Gordon Brown delivered another of his trademark speeches on Britishness last night at the London Business School.
By now the subtext to this sort of thing should be clear. Brown has to emphasise the value of the union, because it underpins his own aspiration to be Prime Minister, even though because he is a Scottish MP, many of the decisions he would take would not affect his constituents.
As his former acoylte Charlie Whelan put it recently:
for the sublest rulers of the Raj, epitomised by Brown and by the former defence secretary George Robertson, the thing is to keep banging the drum for the UK. Let the devolution settlement keep the Nats at bay in the north; keep the Britishness to the fore in the south, to preserve the union. This might be labelled the enlightened policy.
That is not to say that Brown’s convictions are not deeply held, and parts of this latest speech are powerful.
There is a golden thread that runs through British history – of the liberty of the individual, the individual standing firm against tyranny and the arbitrary use of power. It runs from that historic day in Runnymede in 1215, to the Bill of Rights in 1689, to the social and economic as well as political liberties we cherish today.

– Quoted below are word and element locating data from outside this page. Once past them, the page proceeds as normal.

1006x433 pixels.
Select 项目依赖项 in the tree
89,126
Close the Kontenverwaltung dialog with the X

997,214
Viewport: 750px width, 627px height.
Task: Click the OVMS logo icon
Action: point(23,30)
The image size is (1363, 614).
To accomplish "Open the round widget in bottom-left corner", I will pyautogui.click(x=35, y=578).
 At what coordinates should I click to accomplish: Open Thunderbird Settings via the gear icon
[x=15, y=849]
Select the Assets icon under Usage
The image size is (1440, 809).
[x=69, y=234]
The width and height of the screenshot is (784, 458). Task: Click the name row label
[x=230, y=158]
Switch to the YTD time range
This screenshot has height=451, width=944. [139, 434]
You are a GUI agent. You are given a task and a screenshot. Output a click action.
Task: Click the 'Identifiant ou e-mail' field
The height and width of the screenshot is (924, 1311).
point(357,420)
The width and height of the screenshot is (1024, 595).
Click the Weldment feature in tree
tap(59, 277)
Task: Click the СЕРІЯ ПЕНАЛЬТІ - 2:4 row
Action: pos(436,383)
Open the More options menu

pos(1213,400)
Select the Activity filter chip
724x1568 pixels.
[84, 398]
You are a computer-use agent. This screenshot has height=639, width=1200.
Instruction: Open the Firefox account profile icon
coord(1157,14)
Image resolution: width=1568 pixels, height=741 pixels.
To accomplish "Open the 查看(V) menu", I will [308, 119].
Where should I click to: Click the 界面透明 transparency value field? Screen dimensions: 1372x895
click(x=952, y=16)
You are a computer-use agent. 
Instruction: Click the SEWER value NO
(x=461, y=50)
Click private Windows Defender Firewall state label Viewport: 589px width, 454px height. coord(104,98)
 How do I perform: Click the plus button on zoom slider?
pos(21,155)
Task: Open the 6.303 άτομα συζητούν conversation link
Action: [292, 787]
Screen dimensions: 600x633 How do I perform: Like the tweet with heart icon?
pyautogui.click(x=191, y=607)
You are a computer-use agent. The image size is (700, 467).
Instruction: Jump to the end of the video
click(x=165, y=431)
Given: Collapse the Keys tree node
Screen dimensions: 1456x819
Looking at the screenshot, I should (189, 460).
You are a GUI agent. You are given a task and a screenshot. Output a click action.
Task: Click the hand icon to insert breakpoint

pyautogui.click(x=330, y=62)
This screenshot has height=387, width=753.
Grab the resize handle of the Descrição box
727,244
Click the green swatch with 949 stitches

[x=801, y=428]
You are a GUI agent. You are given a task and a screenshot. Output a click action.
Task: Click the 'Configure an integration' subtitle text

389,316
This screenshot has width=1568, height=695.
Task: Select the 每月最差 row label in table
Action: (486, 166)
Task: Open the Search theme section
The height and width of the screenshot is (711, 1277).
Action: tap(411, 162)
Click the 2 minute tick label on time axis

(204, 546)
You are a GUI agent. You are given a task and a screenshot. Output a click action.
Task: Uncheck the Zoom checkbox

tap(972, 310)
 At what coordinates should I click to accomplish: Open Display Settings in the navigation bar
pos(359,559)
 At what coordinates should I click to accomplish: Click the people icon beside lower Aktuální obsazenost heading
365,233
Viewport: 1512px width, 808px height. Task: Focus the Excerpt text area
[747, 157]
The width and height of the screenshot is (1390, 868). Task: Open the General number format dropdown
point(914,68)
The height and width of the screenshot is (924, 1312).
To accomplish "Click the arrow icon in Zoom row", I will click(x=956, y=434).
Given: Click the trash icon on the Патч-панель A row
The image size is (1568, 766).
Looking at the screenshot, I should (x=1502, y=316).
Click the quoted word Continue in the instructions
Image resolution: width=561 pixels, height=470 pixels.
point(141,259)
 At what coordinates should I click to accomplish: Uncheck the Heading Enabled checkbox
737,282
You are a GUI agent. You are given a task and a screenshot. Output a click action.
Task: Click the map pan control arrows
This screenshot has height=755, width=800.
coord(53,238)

Where I differ with Brown is that I see the Acts of Union as strengthening arbitrary state power rather than individual liberty, the Crown rather than the Commonwealth.
This is especially clear in relation to the union between Britain and Ireland, which came about after the defeat of the United Irishmen, who were themselves closely linked to the Scottish enlightenment and the broader liberal tradition.
Brown himself cites the United States as sharing this tradition, but does not point out that it was these very values that led America to break with Britain, inspired by an Englishman, Tom Paine.
The present form of the union between England and Scotland, with its Scottish Labour MPs being whipped through the Commons on English issues, reminds one of the rotten boroughs that Paine criticised.
That spectacle makes it clear the union is more about preserving state power than about preserving liberty.